Requests, if you know it, play it and if not apologize and offer something that comes as close as you can. The smart accordionist that performs in public not only plays what is asked (when possible), but if they don't know, mark it down and learn it later. If it was requested once, it is a high chance of being requested again.
I was playing in Ottawa and there was this man from the German consulate, he asked me to play some obscure German song, I apologized that I did not know it, and offered something else that I knew. I asked him to mark down the song on a piece of paper napkin, and maybe a week later researched it... found the song and composer, that led to maybe 5 other songs from that era that I learned too.

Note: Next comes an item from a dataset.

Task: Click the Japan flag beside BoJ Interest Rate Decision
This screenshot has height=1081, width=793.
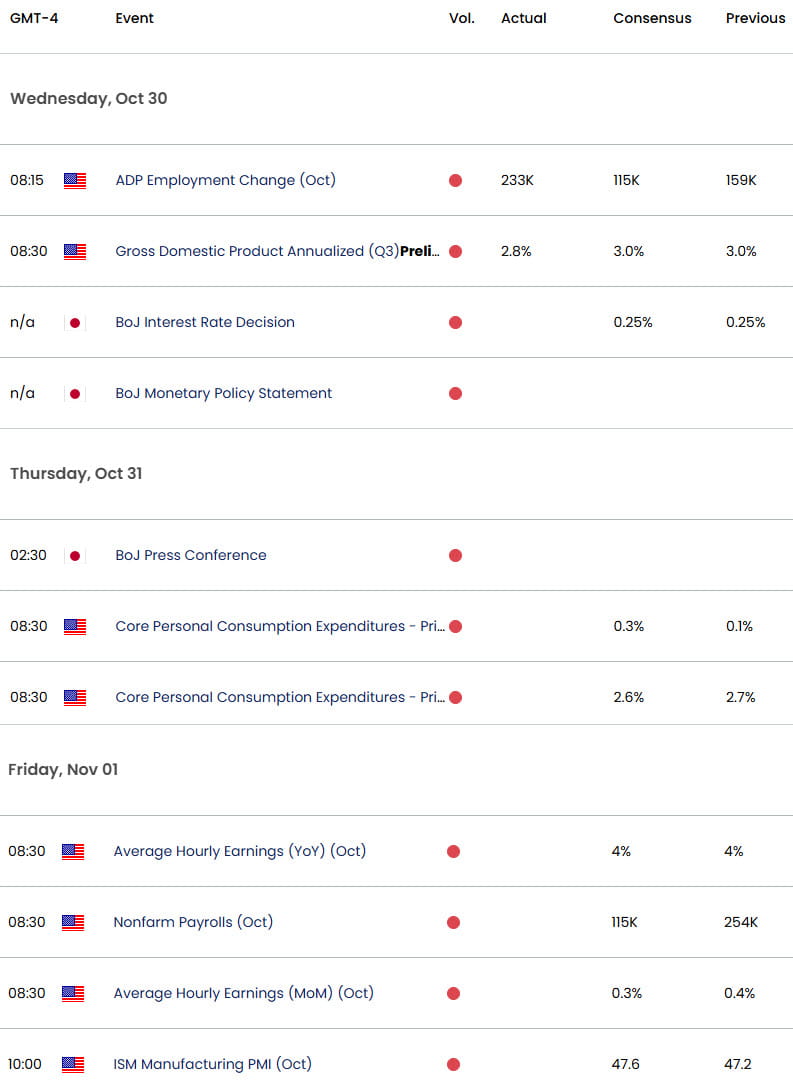Action: coord(75,322)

It wasn't a month later that the man from teh consulate came back and I am sure he was expecting me to still not know *his* song. I strolled over and started with his original song but I then moved to the other 5 related pieces... the man was in tears and clapping non-stop saying how ti reminded him of days gone by and other things. After I was about to leave, he pulled me over and asked me to open my bellows a little, as if he wanted to look in between, so I did. He promptly put in several $20 bills in the top of the bellows and thanked me again. For a 16 year old kid in the 70's, that was a small fortune!
Moral of the story, if you are a public performer, you have to try to play what the public wants (in short, KNOW your public)... else that is called "playing for yourself"

Congrats on making he decision to gig in public, it takes a special kind of courage and attitude that not many people have!